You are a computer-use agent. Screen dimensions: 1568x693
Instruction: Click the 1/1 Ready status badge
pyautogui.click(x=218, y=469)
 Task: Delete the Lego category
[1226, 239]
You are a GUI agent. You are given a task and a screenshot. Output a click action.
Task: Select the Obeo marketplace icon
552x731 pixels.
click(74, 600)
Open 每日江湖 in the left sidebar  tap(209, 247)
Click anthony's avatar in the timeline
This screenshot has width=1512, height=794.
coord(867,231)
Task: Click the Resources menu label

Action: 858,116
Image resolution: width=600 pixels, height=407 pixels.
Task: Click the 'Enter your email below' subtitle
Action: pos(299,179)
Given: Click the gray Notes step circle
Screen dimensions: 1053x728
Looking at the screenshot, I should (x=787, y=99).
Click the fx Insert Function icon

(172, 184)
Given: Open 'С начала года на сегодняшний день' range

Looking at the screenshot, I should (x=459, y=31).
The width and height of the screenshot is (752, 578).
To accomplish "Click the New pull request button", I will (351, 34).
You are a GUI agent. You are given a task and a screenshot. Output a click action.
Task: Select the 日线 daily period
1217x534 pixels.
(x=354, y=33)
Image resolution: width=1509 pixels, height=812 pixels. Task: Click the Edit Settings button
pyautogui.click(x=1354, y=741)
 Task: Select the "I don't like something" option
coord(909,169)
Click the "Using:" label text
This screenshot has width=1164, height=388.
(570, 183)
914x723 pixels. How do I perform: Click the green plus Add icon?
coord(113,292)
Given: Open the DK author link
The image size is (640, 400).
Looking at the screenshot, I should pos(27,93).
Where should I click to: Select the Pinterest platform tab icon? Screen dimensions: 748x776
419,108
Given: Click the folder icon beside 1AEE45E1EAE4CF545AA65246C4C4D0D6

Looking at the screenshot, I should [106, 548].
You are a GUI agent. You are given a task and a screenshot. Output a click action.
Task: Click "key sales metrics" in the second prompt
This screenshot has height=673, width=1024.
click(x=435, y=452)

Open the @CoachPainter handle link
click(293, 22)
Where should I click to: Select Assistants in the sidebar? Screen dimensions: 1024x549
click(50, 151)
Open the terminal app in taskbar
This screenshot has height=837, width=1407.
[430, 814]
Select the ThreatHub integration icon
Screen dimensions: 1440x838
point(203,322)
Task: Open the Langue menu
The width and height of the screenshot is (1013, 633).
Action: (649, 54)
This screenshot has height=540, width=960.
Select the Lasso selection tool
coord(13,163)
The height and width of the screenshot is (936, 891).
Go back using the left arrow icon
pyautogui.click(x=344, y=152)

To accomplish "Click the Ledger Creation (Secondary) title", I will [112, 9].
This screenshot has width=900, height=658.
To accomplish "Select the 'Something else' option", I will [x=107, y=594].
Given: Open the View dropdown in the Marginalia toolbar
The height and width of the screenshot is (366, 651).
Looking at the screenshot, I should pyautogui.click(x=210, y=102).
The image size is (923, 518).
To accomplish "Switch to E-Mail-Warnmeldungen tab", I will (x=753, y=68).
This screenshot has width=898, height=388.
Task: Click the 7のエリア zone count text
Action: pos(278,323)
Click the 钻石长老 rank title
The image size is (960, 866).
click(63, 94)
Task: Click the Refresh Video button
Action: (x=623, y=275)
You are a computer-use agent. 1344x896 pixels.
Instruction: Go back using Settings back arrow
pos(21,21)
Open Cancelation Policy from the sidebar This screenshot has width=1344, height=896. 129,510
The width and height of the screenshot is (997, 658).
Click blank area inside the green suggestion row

**What the task asks:** How many lines in the entries contain the string "computer"? Answer with the number only.

**Answer for the task:** 2